Saved entries
-.-.-
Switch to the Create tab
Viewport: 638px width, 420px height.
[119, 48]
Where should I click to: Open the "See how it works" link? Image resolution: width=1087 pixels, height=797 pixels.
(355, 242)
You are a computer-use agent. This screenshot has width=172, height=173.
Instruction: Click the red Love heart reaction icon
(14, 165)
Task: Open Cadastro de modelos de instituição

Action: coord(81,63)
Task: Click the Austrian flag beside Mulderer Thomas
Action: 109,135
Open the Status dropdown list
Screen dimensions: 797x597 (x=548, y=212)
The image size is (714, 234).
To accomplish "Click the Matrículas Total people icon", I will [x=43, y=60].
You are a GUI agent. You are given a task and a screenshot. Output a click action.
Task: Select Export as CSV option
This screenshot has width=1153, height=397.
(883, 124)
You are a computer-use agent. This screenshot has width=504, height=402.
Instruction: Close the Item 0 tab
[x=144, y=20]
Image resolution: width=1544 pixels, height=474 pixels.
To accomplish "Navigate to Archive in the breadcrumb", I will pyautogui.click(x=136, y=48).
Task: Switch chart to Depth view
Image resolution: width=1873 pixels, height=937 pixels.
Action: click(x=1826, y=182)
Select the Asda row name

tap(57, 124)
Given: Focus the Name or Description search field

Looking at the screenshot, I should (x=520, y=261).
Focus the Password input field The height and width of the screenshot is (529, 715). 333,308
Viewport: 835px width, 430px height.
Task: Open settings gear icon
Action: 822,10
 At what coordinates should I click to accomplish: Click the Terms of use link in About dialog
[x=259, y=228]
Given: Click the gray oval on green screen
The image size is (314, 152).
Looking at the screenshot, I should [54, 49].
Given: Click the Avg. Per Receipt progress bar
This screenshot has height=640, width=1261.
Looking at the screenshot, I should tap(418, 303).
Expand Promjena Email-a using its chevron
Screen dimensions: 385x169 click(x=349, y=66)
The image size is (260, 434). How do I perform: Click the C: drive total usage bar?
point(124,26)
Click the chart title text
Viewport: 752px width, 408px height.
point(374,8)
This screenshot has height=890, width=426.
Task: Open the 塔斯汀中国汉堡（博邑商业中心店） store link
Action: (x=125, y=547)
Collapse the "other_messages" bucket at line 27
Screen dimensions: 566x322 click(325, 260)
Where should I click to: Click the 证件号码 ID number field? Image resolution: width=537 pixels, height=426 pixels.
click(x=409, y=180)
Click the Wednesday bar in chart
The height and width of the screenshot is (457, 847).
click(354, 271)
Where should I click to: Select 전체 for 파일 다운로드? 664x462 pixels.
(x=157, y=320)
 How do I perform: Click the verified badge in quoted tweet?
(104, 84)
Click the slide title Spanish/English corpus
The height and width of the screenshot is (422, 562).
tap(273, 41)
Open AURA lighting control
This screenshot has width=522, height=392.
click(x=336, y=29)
-.-.-
• _EXERCISE INSTRUCTIONS_
Transcribe all of the records above without altering anything.

• _EXPECTED OUTPUT_
Switch to the Create tab
Viewport: 638px width, 420px height.
[119, 48]
Where should I click to: Open the "See how it works" link? Image resolution: width=1087 pixels, height=797 pixels.
(355, 242)
You are a computer-use agent. This screenshot has width=172, height=173.
Instruction: Click the red Love heart reaction icon
(14, 165)
Task: Open Cadastro de modelos de instituição

Action: coord(81,63)
Task: Click the Austrian flag beside Mulderer Thomas
Action: 109,135
Open the Status dropdown list
Screen dimensions: 797x597 (x=548, y=212)
The image size is (714, 234).
To accomplish "Click the Matrículas Total people icon", I will [x=43, y=60].
You are a GUI agent. You are given a task and a screenshot. Output a click action.
Task: Select Export as CSV option
This screenshot has width=1153, height=397.
(883, 124)
You are a computer-use agent. This screenshot has width=504, height=402.
Instruction: Close the Item 0 tab
[x=144, y=20]
Image resolution: width=1544 pixels, height=474 pixels.
To accomplish "Navigate to Archive in the breadcrumb", I will pyautogui.click(x=136, y=48).
Task: Switch chart to Depth view
Image resolution: width=1873 pixels, height=937 pixels.
Action: click(x=1826, y=182)
Select the Asda row name

tap(57, 124)
Given: Focus the Name or Description search field

Looking at the screenshot, I should (x=520, y=261).
Focus the Password input field The height and width of the screenshot is (529, 715). 333,308
Viewport: 835px width, 430px height.
Task: Open settings gear icon
Action: 822,10
 At what coordinates should I click to accomplish: Click the Terms of use link in About dialog
[x=259, y=228]
Given: Click the gray oval on green screen
The image size is (314, 152).
Looking at the screenshot, I should [54, 49].
Given: Click the Avg. Per Receipt progress bar
This screenshot has height=640, width=1261.
Looking at the screenshot, I should tap(418, 303).
Expand Promjena Email-a using its chevron
Screen dimensions: 385x169 click(x=349, y=66)
The image size is (260, 434). How do I perform: Click the C: drive total usage bar?
point(124,26)
Click the chart title text
Viewport: 752px width, 408px height.
point(374,8)
This screenshot has height=890, width=426.
Task: Open the 塔斯汀中国汉堡（博邑商业中心店） store link
Action: (x=125, y=547)
Collapse the "other_messages" bucket at line 27
Screen dimensions: 566x322 click(325, 260)
Where should I click to: Click the 证件号码 ID number field? Image resolution: width=537 pixels, height=426 pixels.
click(x=409, y=180)
Click the Wednesday bar in chart
The height and width of the screenshot is (457, 847).
click(354, 271)
Where should I click to: Select 전체 for 파일 다운로드? 664x462 pixels.
(x=157, y=320)
 How do I perform: Click the verified badge in quoted tweet?
(104, 84)
Click the slide title Spanish/English corpus
The height and width of the screenshot is (422, 562).
tap(273, 41)
Open AURA lighting control
This screenshot has width=522, height=392.
click(x=336, y=29)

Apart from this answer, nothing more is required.